Kin Groups and Descent. Across the LoDagaa cluster, roughly from east to west, there is an increasing emphasis on the role of matrilineal descent groups. In the east, the Dagaba are organized on the basis of patrilineal descent groups alone. Several of these exogamous units exist in each parish. These lineages, which trace patrilineal relationships between their members, belong to wider named clans, segments of which are found in widely dispersed settlements, even those of different "ethnic" groups, roughly tracing out lines of migration. Groups to the west also have matrilineal clans, and all except the Wiili (and formerly even some of the LoWiili) inherit land and immovables agnatically and inherit movables (wealth, cattle) through the uterine line.
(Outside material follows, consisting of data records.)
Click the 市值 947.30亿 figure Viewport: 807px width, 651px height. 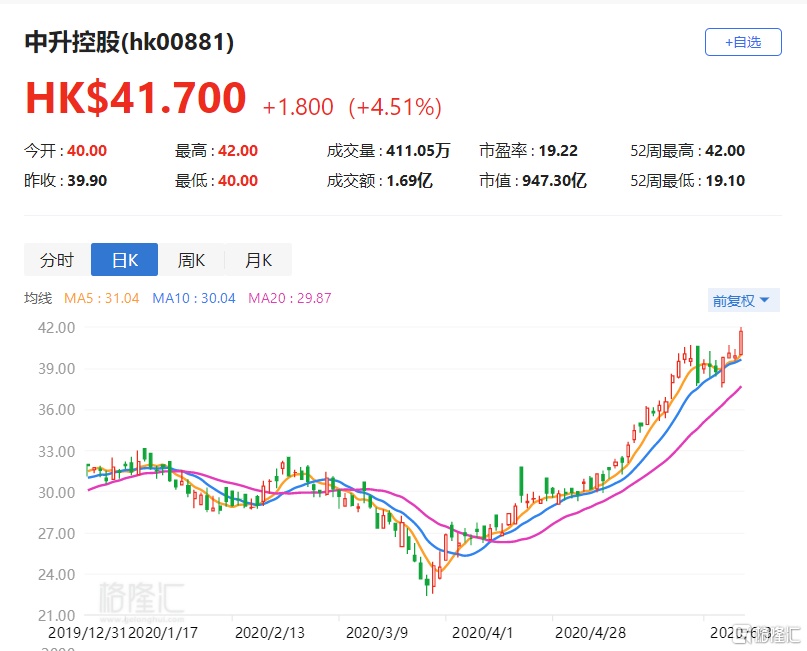pyautogui.click(x=561, y=181)
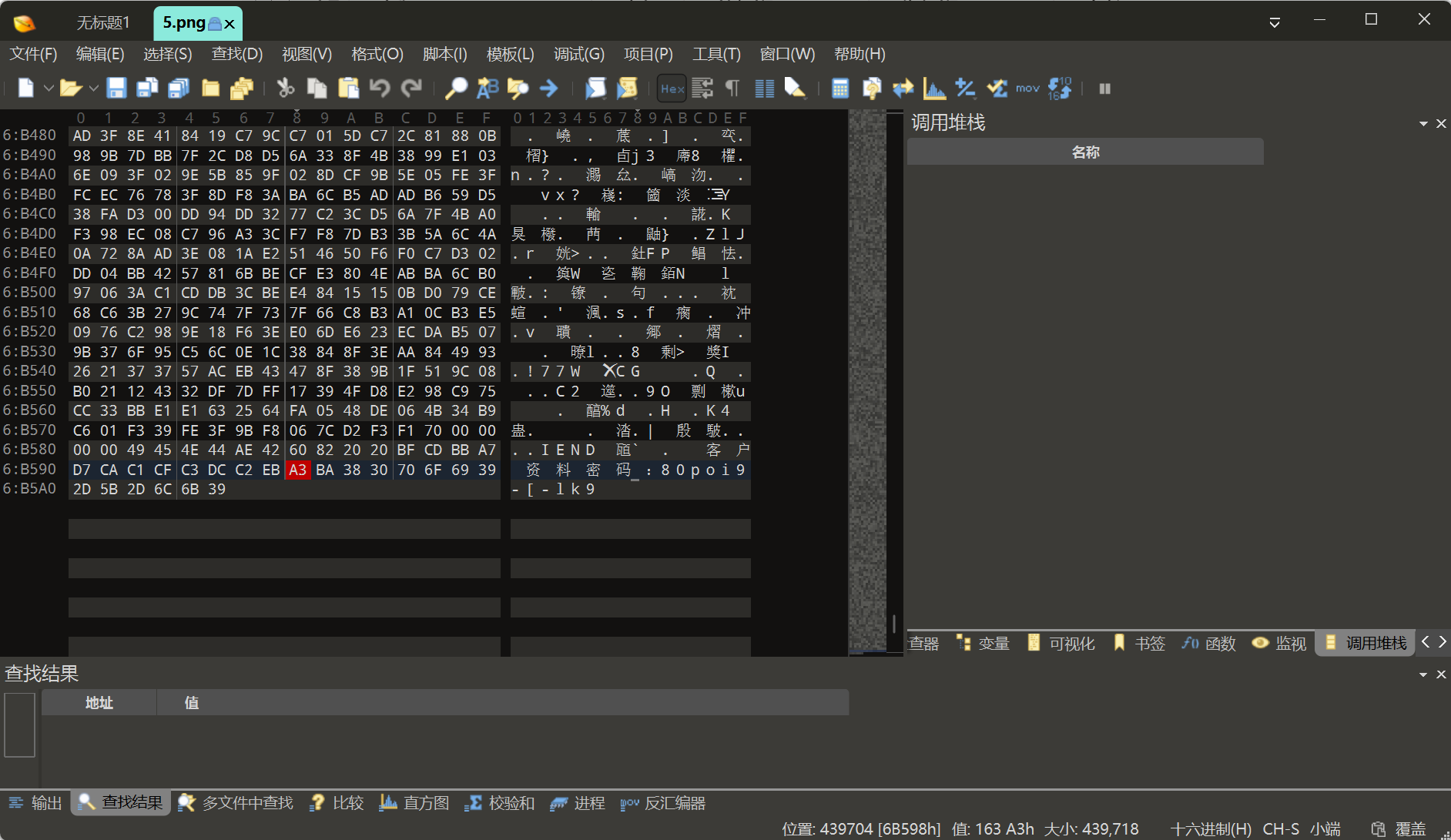Click the Undo arrow icon

[x=380, y=89]
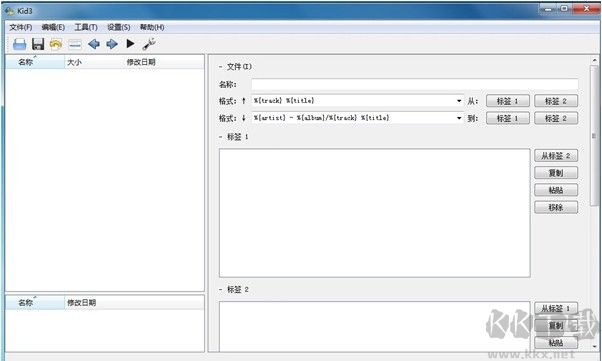Expand the %{artist} - %{album} format dropdown
This screenshot has width=602, height=361.
(459, 118)
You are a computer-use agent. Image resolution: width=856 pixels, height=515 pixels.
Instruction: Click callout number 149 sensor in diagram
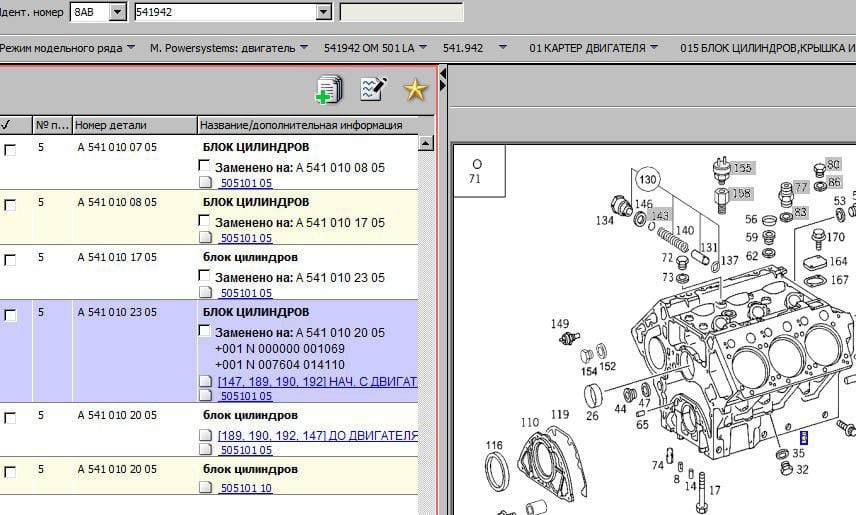pyautogui.click(x=560, y=324)
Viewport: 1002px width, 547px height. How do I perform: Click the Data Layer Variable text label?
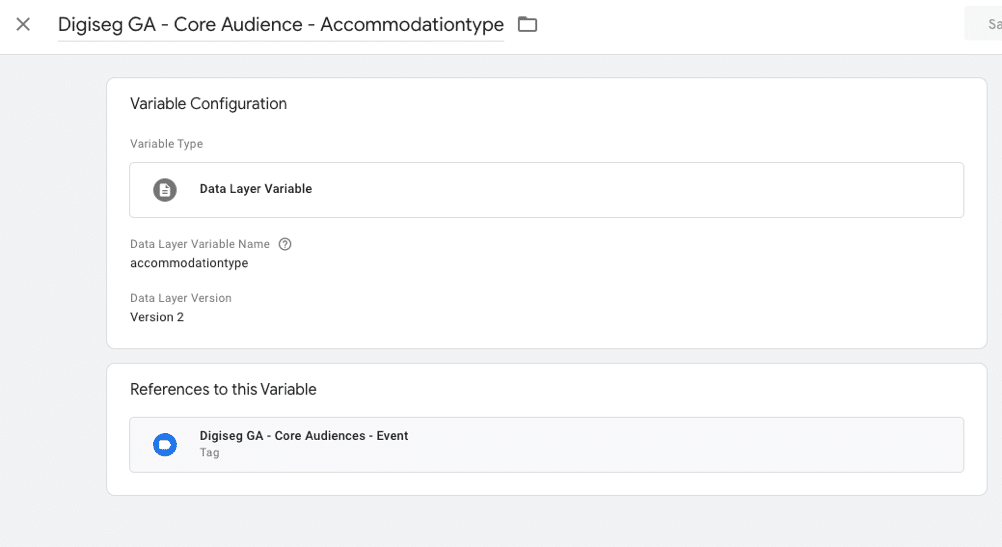point(256,189)
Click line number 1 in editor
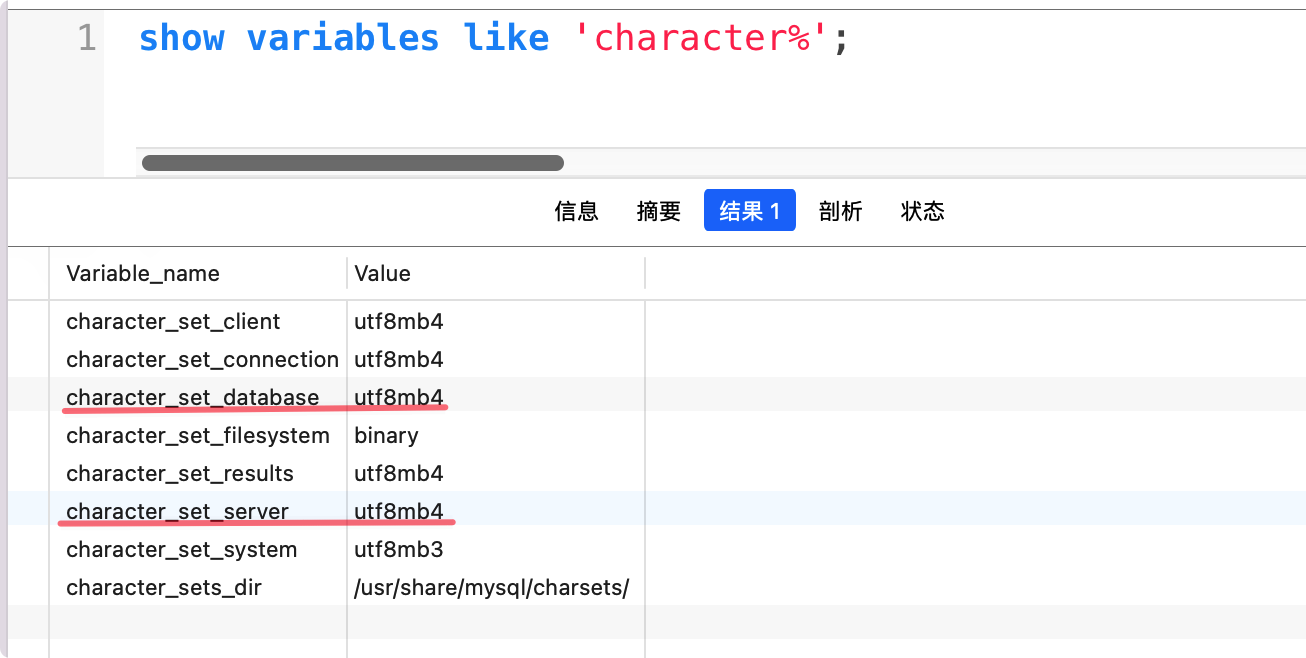Image resolution: width=1306 pixels, height=658 pixels. [86, 37]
Hence, the patricians are locally based, but the matriclans are dispersed. These groups are therefore variants of classic double-descent systems.
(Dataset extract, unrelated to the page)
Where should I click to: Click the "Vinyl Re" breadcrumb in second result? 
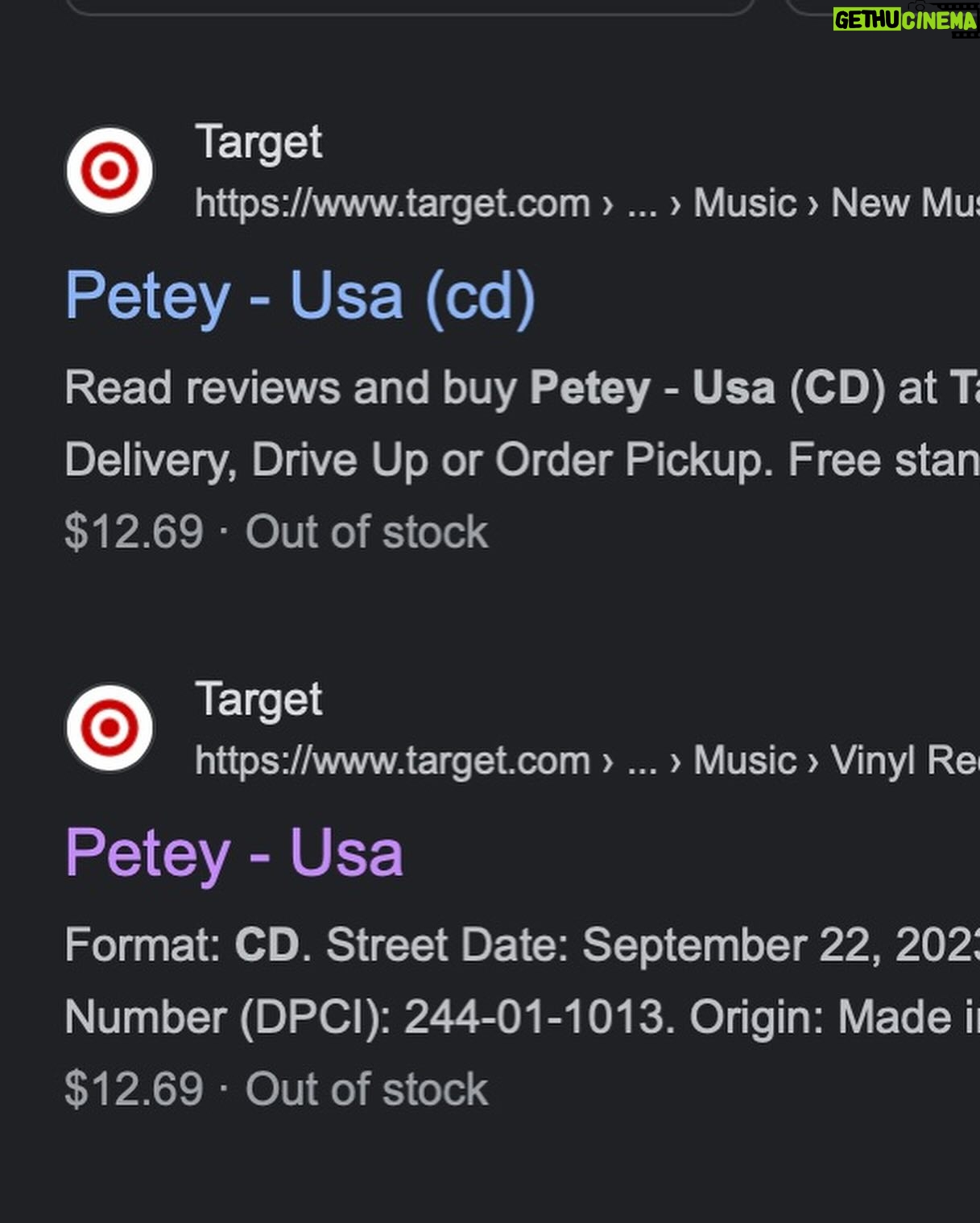coord(905,761)

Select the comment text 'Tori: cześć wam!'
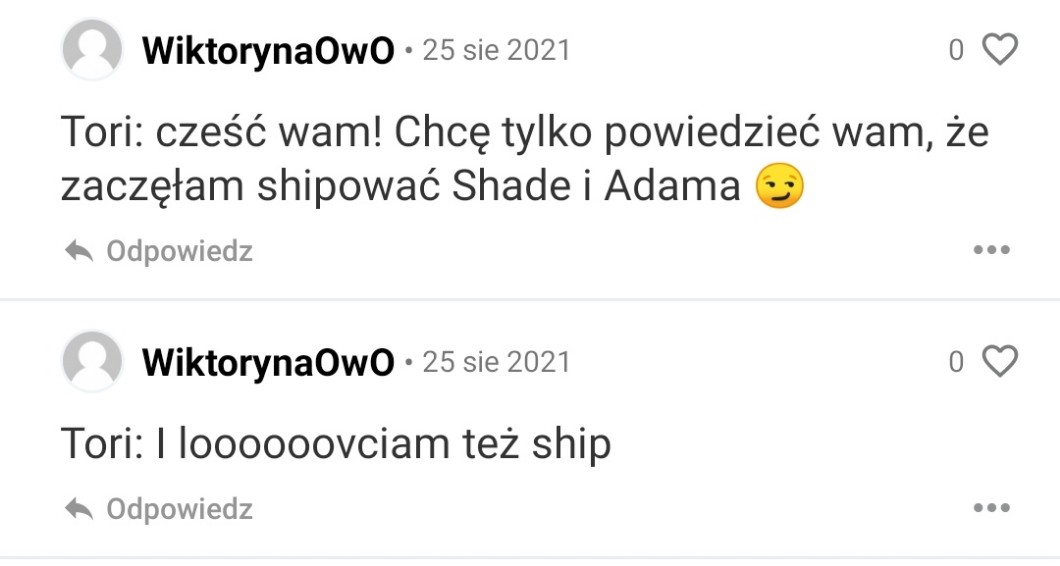point(222,132)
Patrilineal clans are numerous, each with its own prohibitions, often against the killing of a totemic animal or the eating of foods in a particular way. The clans are paired in joking relationships, and their ritual foci are lineage shrines. Among the Lobi and, to some extent, the Birifor, although patrilineal clanship is concealed, it is significant in landownership and in some ritual affairs, especially in the Dyoro initiations. The matriclans, right across the cluster, are basically four in number—Some, Da, Hienbe, and Kambire. The first two and the last two are paired in joking relationships, which are particularly important at funerals. These dispersed matriclans have particular loci where sacrifices are occasionally performed.
Kinship Terminology. In a double-descent system, one can refer to any kin either in the patrilineal or in the matrilineal mode. The patrilineal mode is Omaha, whereas the matrilineal one is Crow. The dominance of these different modes depends upon the strength of the relevant groups.